Helping Venezuelan refugees live better lives

Like millions of her fellow Venezuelans, Lala Lovera knows what it is like to build a new life in another country. When she discovered that too many refugees in her new home of Colombia lacked access to adequate food, shelter and education, she launched Fundación Comparte Por Una Vida Colombia (CPUV Colombia). Only four years old, the Foundation has already built a reputation for innovation and impact, particularly in education. That’s why she was recognized as a winner of the 2022 Tällberg-SNF-Eliasson Global Leadership Prize, Emerging Leader category.

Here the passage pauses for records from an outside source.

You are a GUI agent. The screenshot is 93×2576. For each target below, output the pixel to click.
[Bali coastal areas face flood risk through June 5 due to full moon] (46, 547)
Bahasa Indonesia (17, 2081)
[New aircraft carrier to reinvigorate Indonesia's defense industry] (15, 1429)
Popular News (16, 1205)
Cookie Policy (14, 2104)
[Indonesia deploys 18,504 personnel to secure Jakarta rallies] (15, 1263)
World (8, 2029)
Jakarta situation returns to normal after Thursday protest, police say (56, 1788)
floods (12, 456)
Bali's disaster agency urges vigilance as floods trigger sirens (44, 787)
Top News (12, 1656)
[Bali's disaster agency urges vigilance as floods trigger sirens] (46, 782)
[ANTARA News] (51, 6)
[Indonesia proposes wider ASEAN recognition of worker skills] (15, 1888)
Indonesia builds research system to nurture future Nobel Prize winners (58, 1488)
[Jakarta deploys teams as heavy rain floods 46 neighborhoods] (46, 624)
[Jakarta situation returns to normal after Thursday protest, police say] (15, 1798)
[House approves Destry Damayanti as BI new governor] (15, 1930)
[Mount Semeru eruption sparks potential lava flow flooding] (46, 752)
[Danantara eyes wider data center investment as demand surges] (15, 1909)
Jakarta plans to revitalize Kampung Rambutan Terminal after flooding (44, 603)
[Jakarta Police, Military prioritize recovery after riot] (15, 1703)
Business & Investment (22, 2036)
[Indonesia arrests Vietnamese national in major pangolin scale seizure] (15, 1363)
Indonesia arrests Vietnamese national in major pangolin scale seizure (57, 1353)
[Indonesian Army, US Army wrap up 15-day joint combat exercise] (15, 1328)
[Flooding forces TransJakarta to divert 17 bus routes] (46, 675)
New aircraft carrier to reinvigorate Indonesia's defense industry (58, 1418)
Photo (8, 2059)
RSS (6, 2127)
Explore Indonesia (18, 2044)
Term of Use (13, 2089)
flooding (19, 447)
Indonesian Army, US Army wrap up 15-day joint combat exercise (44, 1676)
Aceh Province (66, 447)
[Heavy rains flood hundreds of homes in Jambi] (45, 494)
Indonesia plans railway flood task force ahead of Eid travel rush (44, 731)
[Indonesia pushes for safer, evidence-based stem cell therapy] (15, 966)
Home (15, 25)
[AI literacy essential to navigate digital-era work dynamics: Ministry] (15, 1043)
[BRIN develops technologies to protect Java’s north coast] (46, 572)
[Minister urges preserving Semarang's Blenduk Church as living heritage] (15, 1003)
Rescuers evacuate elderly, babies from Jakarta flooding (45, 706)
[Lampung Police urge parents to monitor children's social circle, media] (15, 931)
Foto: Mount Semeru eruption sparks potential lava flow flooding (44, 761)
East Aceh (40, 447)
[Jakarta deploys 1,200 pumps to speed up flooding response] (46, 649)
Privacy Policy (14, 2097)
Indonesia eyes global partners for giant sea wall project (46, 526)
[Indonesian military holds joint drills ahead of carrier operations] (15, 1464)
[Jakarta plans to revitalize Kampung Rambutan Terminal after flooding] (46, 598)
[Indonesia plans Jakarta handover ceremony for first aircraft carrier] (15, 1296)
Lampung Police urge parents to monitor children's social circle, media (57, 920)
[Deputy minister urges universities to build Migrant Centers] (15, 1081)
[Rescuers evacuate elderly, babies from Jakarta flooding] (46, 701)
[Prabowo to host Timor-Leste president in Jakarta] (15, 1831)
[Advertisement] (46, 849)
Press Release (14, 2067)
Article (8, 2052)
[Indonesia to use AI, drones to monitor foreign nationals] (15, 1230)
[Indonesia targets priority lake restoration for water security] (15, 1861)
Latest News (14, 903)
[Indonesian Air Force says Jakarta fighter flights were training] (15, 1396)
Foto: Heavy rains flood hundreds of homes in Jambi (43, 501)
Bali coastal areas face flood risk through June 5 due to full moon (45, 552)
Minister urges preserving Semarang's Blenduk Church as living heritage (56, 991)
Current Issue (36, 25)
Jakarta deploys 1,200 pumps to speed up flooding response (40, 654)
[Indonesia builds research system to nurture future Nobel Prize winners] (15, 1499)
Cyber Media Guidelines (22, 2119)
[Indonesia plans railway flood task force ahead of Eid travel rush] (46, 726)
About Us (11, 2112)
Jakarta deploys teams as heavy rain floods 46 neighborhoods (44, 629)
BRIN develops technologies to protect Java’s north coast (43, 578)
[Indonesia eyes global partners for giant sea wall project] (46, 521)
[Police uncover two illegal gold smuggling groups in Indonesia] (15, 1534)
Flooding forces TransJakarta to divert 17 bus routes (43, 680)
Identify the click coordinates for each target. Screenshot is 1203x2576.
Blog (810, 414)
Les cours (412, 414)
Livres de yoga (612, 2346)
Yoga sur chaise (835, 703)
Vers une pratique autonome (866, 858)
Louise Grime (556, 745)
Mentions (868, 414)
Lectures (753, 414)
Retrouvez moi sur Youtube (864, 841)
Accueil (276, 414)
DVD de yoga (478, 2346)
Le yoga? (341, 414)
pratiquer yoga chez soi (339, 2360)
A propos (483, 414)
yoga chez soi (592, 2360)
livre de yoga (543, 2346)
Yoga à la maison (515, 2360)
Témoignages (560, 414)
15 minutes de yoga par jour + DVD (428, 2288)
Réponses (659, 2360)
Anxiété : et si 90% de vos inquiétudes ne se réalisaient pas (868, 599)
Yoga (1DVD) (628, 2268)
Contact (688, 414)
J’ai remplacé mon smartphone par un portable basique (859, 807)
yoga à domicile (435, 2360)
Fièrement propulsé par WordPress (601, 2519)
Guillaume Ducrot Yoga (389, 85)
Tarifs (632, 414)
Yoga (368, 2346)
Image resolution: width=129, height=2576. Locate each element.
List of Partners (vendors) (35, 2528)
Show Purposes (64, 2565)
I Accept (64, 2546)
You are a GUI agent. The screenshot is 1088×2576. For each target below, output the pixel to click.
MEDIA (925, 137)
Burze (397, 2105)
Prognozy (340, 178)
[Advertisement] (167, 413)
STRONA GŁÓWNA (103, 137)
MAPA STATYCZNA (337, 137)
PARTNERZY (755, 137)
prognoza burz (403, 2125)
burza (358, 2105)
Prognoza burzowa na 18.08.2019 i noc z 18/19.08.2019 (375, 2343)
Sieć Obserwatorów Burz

Massive movements of people fleeing economic, political, social and climate distress is increasingly a characteristic of our era, with awful consequences for refugees—especially children. Multinational organizations and large NGOs do their best to cope, but often the most effective, innovative approaches are developed by individuals whose humanity drives them to act; that’s the story of Lala Lovera.

New thinking for a new world

In 2016 Lovera was part of a civil society initiative to reduce child malnutrition in Venezuela, but the migration crisis that developed at Venezuela’s border with Colombia forced her to look for broader answers. In 2018 she led a team of Venezuelans and Colombians to launch Fundación Comparte Por Una Vida Colombia whose purpose is to increase well-being and protection for migrants as well as host communities in Colombia. Lovera has led the effort to establish and fund the organization as well as to develop programs tailored to the needs of the Venezuelan diaspora; in the process, she has established an increasingly visible profile as a front-line, hands-on expert on migration.

Transformation in action

The Foundation promotes innovative and sustainable solutions focusing on food security, quality and permanence in education, hygiene and access to water and social integration. This multifaceted approach is particularly aimed at the most vulnerable: infants, girls, young pregnant women, and families at risk. Notably, the programs CPUV Colombia operates in schools benefit both Venezuelan and vulnerable Colombian students.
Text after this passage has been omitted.